WHAT IS NEEDED:
Up to and including the line with "Select the Height", please reproduce the lines below exactly, beginning with the first.

Start of SUPPLIED ENTRIES

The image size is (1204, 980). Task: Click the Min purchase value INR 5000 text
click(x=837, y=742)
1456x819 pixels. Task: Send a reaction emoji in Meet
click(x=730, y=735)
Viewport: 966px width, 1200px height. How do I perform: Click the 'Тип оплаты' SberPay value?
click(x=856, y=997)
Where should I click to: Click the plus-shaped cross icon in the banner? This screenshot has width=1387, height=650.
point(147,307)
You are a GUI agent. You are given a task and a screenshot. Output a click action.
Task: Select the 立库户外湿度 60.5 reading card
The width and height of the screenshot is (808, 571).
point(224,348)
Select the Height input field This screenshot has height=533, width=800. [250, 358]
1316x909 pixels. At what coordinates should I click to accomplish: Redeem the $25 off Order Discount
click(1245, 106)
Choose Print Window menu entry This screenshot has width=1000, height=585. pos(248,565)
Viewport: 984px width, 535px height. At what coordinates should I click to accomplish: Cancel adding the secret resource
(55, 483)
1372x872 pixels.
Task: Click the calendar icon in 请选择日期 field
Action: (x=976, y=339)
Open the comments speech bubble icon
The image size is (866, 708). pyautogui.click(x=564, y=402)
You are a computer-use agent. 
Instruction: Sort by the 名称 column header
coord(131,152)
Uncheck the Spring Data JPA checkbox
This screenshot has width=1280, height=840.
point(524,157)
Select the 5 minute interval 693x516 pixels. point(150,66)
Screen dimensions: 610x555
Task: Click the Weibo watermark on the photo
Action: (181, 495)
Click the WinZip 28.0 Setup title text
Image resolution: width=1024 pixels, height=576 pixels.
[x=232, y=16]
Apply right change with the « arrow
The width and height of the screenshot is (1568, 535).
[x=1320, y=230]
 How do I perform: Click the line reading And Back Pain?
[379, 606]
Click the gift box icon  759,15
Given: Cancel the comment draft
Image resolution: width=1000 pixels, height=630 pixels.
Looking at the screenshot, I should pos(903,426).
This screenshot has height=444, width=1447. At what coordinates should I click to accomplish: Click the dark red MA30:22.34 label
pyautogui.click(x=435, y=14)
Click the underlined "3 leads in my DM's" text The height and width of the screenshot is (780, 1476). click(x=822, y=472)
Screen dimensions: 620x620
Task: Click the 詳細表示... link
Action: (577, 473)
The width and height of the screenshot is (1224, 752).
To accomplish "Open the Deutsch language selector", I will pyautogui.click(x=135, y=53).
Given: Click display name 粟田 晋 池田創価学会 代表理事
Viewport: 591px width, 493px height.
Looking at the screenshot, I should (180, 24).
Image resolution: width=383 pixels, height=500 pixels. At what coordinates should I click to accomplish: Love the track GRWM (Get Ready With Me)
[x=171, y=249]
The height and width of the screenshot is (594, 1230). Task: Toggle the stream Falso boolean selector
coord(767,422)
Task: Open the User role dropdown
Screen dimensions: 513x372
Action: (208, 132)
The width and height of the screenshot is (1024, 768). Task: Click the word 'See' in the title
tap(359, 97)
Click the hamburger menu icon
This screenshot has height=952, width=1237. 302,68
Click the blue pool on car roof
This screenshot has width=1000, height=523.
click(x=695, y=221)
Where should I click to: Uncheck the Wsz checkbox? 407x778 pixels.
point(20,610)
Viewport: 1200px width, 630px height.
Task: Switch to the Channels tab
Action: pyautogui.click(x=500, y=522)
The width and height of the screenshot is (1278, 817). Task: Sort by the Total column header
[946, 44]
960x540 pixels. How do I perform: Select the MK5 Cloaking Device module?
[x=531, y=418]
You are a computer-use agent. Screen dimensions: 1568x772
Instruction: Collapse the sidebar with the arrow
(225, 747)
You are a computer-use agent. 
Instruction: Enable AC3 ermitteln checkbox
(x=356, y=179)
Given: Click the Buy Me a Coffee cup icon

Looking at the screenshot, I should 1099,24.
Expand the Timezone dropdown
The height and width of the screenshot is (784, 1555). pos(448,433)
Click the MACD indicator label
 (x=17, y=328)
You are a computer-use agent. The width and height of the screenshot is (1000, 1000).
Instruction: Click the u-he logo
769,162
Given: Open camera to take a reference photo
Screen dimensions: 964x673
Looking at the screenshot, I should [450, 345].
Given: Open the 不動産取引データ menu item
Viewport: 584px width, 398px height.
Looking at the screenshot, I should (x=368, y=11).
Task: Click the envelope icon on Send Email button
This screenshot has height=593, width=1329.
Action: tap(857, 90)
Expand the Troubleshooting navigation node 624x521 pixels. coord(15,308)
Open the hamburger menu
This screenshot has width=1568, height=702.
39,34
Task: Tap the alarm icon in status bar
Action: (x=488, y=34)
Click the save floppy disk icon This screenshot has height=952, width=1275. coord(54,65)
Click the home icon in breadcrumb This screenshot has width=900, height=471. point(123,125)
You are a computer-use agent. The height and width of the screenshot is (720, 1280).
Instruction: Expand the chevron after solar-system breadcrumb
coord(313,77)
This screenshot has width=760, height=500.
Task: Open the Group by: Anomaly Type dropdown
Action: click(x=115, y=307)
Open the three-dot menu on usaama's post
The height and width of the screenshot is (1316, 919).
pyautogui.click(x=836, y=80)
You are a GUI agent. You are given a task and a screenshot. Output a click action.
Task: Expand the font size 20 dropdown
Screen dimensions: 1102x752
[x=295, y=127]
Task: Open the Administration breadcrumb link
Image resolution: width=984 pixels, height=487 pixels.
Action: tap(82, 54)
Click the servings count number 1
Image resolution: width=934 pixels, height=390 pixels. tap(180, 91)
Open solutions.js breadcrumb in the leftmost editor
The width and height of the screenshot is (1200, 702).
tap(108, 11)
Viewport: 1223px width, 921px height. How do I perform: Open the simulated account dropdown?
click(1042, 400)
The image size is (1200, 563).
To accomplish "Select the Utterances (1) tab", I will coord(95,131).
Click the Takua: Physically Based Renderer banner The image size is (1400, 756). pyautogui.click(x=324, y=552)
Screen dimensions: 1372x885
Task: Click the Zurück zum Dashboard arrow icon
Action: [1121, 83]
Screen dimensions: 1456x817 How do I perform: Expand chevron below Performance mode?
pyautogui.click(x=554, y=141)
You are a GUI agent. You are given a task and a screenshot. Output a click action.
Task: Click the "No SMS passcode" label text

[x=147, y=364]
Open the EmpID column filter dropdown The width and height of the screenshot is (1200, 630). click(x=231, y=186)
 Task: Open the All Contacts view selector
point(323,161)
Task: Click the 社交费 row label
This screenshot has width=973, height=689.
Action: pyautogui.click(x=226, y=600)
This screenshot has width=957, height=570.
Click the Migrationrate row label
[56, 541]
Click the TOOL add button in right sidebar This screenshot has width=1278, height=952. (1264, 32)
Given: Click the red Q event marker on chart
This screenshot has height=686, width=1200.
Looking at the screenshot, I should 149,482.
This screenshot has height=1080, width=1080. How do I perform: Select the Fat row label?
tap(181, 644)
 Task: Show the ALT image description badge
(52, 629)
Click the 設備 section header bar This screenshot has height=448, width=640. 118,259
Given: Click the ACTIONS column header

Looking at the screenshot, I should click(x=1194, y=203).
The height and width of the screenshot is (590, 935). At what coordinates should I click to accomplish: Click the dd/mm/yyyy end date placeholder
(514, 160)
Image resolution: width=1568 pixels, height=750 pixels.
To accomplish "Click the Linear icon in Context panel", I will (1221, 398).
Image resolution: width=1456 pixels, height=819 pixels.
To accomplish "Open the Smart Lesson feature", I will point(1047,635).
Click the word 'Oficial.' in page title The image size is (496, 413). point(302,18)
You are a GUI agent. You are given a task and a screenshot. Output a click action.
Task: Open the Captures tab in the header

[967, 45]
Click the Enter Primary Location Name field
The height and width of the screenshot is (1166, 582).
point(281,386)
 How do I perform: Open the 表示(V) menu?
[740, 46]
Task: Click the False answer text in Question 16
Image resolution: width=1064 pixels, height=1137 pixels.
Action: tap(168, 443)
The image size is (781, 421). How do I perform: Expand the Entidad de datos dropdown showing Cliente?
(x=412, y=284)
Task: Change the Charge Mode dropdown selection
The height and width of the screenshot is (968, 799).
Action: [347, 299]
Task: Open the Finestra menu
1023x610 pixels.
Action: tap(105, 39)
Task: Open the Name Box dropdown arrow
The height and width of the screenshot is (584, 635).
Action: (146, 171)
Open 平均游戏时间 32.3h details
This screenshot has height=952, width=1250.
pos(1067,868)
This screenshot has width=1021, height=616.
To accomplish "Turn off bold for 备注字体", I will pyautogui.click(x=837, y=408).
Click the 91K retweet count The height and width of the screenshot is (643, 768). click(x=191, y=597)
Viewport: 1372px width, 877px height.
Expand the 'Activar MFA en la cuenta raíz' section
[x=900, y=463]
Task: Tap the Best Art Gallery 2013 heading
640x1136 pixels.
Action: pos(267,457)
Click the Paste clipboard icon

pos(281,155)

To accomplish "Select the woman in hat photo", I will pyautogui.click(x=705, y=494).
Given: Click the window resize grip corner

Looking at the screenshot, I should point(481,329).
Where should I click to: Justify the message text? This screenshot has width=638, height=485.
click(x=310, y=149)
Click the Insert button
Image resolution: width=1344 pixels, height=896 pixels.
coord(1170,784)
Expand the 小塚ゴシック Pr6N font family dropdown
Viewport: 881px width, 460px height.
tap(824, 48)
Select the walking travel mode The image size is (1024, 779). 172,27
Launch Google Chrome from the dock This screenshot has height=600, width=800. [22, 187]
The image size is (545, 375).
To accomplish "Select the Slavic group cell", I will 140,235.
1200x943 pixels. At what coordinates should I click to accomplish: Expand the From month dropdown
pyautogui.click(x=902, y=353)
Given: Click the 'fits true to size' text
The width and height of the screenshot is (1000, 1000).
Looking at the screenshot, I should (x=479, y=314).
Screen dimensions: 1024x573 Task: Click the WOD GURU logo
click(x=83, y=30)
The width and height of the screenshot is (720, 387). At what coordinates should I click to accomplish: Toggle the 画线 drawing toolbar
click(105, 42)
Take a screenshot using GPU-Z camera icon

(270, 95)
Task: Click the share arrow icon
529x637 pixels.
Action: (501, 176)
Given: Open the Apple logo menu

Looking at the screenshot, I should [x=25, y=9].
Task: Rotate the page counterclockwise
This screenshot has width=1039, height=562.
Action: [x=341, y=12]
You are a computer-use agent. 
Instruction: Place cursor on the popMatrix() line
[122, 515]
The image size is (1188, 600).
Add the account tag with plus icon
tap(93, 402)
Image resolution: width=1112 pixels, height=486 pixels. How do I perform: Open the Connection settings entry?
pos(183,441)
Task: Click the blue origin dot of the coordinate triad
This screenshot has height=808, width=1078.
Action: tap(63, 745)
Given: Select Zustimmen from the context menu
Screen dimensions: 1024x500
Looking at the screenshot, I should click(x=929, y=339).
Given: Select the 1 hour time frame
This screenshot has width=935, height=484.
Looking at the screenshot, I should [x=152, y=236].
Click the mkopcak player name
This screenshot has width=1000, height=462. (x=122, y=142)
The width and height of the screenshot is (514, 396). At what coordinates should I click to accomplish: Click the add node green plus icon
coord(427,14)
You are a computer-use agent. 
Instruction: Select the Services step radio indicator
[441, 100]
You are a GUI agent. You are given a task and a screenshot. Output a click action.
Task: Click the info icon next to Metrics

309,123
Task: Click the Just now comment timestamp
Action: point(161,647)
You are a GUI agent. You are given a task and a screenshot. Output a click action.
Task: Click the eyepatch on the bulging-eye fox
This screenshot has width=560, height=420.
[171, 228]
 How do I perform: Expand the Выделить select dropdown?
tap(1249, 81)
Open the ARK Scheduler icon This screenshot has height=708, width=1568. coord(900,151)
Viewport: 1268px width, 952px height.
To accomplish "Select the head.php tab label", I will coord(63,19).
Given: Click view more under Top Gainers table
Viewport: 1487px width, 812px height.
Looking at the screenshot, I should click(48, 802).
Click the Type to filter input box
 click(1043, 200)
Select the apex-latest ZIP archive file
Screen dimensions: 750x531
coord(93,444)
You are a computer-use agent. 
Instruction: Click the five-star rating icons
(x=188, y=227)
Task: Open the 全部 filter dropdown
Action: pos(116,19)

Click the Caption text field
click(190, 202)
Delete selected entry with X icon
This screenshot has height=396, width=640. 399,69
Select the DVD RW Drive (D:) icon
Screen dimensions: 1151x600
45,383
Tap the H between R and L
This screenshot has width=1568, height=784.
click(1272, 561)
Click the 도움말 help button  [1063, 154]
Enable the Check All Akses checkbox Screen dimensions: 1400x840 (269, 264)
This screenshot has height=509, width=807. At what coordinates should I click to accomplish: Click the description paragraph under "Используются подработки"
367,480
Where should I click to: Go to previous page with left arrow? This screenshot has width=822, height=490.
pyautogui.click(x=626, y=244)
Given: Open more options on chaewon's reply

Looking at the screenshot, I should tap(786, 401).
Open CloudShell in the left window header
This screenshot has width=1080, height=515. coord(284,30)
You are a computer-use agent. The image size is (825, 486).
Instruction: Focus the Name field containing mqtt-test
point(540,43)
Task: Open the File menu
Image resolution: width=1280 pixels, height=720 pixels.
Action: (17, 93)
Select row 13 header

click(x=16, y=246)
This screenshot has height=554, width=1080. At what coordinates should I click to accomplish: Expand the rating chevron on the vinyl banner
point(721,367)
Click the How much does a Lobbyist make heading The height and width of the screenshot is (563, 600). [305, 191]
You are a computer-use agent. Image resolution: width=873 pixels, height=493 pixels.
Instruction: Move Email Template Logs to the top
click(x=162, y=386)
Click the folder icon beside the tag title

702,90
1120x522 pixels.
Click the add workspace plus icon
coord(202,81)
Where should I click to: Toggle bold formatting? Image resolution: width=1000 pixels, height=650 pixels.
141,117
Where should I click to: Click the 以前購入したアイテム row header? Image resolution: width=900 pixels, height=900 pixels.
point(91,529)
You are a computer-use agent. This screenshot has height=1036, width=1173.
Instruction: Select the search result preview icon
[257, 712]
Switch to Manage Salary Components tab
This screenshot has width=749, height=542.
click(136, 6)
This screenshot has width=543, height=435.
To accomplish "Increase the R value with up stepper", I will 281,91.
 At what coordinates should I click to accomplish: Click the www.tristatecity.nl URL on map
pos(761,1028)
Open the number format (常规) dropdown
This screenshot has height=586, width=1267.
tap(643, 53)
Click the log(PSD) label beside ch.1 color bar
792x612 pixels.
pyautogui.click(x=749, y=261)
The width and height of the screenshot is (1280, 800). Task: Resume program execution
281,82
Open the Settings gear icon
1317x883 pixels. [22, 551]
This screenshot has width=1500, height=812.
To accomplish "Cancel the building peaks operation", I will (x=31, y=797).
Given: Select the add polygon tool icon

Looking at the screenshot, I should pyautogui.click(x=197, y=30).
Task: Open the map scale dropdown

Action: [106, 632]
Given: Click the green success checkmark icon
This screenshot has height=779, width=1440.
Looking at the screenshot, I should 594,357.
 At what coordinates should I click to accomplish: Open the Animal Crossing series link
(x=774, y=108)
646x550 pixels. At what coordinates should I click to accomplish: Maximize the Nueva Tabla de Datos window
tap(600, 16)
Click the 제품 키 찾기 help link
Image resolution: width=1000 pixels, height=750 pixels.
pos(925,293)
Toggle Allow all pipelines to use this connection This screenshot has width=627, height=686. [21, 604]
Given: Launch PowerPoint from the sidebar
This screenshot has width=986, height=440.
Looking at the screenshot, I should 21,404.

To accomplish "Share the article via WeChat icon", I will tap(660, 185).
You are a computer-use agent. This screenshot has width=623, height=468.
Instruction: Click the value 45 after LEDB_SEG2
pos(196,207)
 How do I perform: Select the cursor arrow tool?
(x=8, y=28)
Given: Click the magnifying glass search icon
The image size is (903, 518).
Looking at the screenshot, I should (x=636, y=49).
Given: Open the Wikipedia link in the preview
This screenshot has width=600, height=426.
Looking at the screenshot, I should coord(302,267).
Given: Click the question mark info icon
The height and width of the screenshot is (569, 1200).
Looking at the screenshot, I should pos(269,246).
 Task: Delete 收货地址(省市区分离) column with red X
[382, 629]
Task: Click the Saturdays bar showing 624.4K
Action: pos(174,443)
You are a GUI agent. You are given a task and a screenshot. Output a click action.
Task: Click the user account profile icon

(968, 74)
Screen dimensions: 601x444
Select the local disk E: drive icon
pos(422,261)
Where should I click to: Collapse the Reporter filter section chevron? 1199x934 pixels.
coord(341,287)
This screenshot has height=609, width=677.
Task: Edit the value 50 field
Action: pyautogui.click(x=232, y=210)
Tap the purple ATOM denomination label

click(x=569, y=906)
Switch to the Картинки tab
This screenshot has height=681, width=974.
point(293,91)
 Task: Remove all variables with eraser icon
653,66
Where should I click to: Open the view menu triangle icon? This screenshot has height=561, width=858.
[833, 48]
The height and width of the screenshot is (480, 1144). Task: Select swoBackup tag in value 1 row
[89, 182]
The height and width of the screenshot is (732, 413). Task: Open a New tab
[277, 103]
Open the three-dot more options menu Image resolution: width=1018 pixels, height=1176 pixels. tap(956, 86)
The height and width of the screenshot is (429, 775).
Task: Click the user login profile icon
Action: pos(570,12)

End of SUPPLIED ENTRIES

SOLUTION TO THE EXERCISE:
The image size is (1204, 980). Task: Click the Min purchase value INR 5000 text
click(x=837, y=742)
1456x819 pixels. Task: Send a reaction emoji in Meet
click(x=730, y=735)
Viewport: 966px width, 1200px height. How do I perform: Click the 'Тип оплаты' SberPay value?
click(x=856, y=997)
Where should I click to: Click the plus-shaped cross icon in the banner? This screenshot has width=1387, height=650.
point(147,307)
You are a GUI agent. You are given a task and a screenshot. Output a click action.
Task: Select the 立库户外湿度 60.5 reading card
The width and height of the screenshot is (808, 571).
point(224,348)
Select the Height input field This screenshot has height=533, width=800. [250, 358]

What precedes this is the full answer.